— Что значит на последнем этапе посвящения человека должно поглотить чудовище? — возмутился я.
Мы впервые серьезно беседовали со старейшиной после моего пробуждения. А пробудился я уже неделю как. Алоуш, проклятая тварюга такая, сильно ранил, поэтому на поправку я шел медленно. Все эти дни Анвар лишь отмахивался от меня — мол, в себя приходи, а уж потом потолкуем.

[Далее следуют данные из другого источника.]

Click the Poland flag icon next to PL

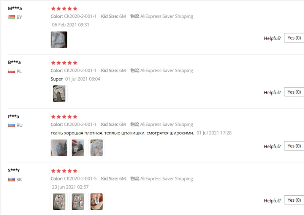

Сейчас я мог самостоятельно ходить в туалет (наконец-то конец позору!), сидеть, откинувшись назад и не морщиться при этом от боли, нормально питаться, а то до этого мутило. А самое главное — мне больше не хотелось сдохнуть из-за боли. И вообще, странное дело: я вот жил в относительной безопасности и комфорте в своем мире, в уютной Москве, где в паре шагов от дома супермаркет, тебя не кличут рабом и червем, не пытается убить обезумевший от голода мишка с примесью пантеры… но я изнывал от тоски! Я просто с жиру бесился! У меня была непрекращающаяся депрессия — и не та, которая просто меланхолия и грусть, а депром все это лишь для понтов и по глупости называют. Нет, у меня была самая натуральная депрессия! Мне было тошно от жизни, я не видел в ней смысла, не мог отыскать своего пути и места в мире (скорее, попросту забил и не искал). Меня тошнило от собственного бытия.
А тут — полный букет «радостей» жизни. На, раб, кирку, и иди долби камень. Сри, раб, при всех в реку. Ползи, червь, под землей и надейся, что авось выберешься к солнцу. Вали, Дан, в лес, чтоб почти с нулевой вероятностью победы биться с тварью, тушка которой раз в десять больше твоей.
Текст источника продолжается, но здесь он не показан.